There’s Not Just One Kind of Love

Valentine’s Day is fast approaching. There’s going to be cute stuffed animals holding hearts, romantic cards, boxes of assorted chocolates, and red wine. This is a celebration for lovers to demonstrate their love for each other.

Although it now incorporates other kinds of love and affection, Valentine’s Day still triggers the aching for romantic love if you don’t have it.

I remember in the fourth grade where my teacher set up a mail box a week before Valentine’s Day and told us we could write a note to someone in class and on Valentine’s Day they would be delivered to each of our desks.
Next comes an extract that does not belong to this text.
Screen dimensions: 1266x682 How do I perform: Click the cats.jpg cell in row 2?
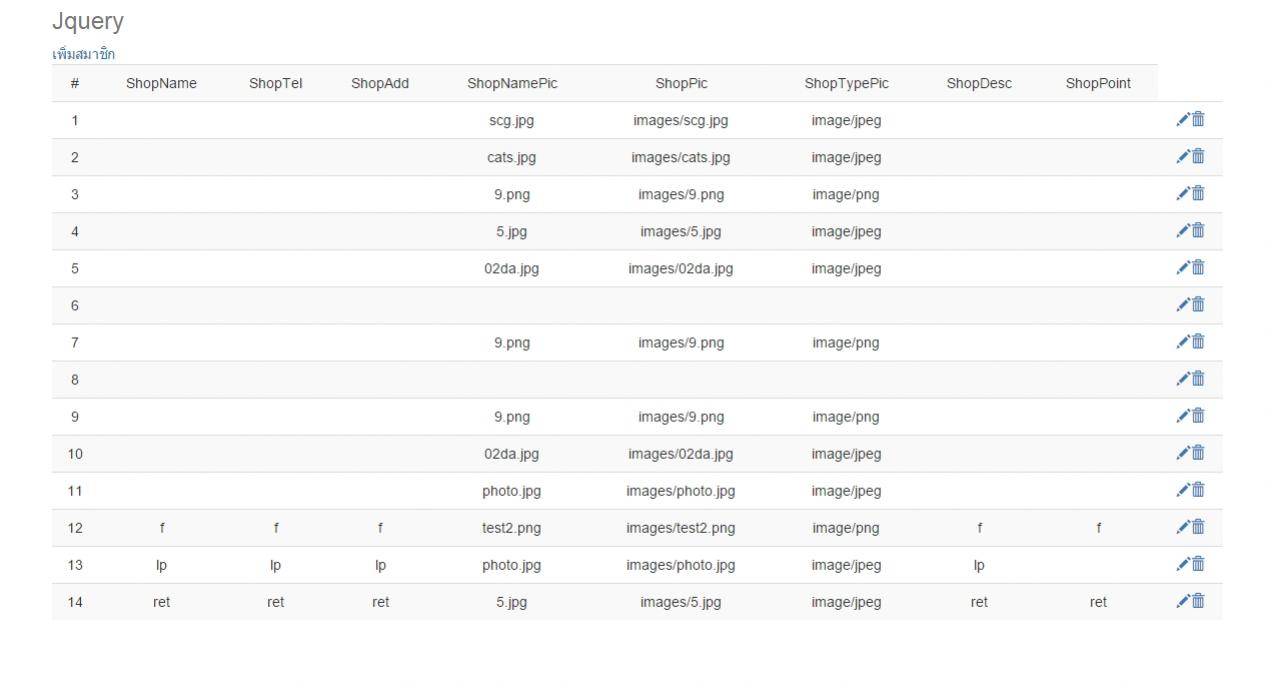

I promptly wrote one for my best friend as a friendly Valentine’s Day card.

When the day arrived everyone got a card, my friend got multiple (a lot of guys liked her) and I got none.

It turns out my fourth grade classmates thought that if you send a card to someone it should be because you like them. So, this celebration can be a painful reminder of how lonely you are because you don’t have a romantic love in your life.

People talk about finding your soul mate as if it fills in the other missing part of you and makes your life ten times better. However, is romantic love the only kind of fulfilling love? Can you still have meaningful love when you don’t have the traditional romantic kind of love?

The different kinds of love

Just like the perfect body, the perfect romance doesn’t truly exist in that there are many different forms it can take and still be great. Much of what we expect from romantic love is a modern construct.

We long for true love but we don’t realize that our idea of it has been influenced by novels1. The idea of lovers going through trials and tribulations to have their love stand the test of time is what we have in our mind for modern day romance and love.

If we only consider one kind of love, that being romantic love, we would be missing out on all of the other types of love in our life – loves that can be just as fulfilling, more stable, and more available.

Other posts that discuss different types of love will go through the seven types of love from classical readings1. These types have Ancient Greek names like eros and philia which can make learning about these different loves un-relatable and unmemorable so I’ll go through them in today’s terms.

Sexual of passionate love

The Ancient Greek name for this kind of love, which is sexual, or passionate is eros. Think of this love as the act of falling in love. It is the madness and the rush that comes from falling for someone. This is the type of love that is most commonly thought of in regards to modern day romantic love1.

It is exciting and interesting so no wonder it is the type of love that is portrayed in novels and romance stories. In real life, this is the type of love that helps with reproduction and survival of the species.

However, this love is removed from reason and if you’ve ever known your friend or yourself in this kind of love, it’s pretty close to madness. So, it’s not that stable of a love and when it’s over, if you don’t have one of the other loves with that person, you might find yourself no longer attracted to them; hence, the idea of the chase or having a crush.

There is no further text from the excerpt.